In the first version, activate it when you fail a save against some supernatural effect. Explain how your Wanderer uses some secret, talisman, or folk magic to protect you from a spell. If approved, reroll your save. If you succeed, you don’t suffer any partial effect (no half damage in a fireball for example). Keep a list of each secret, talisman, or folk magic which worked. Each hedge magic should be a complex gesture, word, or unique talisman or item. It should be effective against one specific spell or monster (the level of detail is set by the Referee, some are happy with “any fire spell”, others will prefer “only against fireballs”).

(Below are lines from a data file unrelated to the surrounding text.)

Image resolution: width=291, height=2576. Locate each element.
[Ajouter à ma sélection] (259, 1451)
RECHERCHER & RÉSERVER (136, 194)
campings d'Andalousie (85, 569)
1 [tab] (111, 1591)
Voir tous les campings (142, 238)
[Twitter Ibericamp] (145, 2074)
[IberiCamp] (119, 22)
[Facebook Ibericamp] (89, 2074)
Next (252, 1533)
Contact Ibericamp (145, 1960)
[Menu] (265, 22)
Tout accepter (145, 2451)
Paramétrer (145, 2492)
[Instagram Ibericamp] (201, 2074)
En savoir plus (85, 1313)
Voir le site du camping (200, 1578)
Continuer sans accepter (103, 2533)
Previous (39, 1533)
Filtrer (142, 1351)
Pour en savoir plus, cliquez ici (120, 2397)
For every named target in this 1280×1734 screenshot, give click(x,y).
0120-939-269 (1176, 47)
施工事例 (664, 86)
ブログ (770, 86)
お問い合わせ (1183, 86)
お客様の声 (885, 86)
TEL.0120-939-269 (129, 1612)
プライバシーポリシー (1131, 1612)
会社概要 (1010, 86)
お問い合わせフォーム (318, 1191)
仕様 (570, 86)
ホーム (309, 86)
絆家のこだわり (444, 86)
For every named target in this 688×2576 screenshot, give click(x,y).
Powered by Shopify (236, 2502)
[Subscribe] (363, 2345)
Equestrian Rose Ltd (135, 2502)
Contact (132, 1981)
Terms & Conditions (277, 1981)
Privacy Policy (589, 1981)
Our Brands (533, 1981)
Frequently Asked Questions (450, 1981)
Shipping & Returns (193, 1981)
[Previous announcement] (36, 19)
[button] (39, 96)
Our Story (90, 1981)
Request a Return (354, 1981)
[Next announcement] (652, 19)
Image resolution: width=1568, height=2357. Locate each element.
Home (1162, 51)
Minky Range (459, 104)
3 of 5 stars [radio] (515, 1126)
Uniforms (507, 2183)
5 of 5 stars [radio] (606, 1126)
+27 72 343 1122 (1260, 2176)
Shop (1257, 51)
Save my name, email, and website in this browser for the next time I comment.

In the second version, you can activate this Lore when an ally fails a save. You must select one of your hedge magics that previously worked. Explain how, during the party’s last rest, you shared or “cast” one hedge magic from your list in that one ally. This must make sense. So, if one hedge magic was a talisman, that ally would have that talisman in their person when they rolled the save. If it is a secret magic word, then you must be close enough to say such a word and protect them. The result is the same, the chosen ally can reroll the save. If they succeed, they don’t suffer any ill effects.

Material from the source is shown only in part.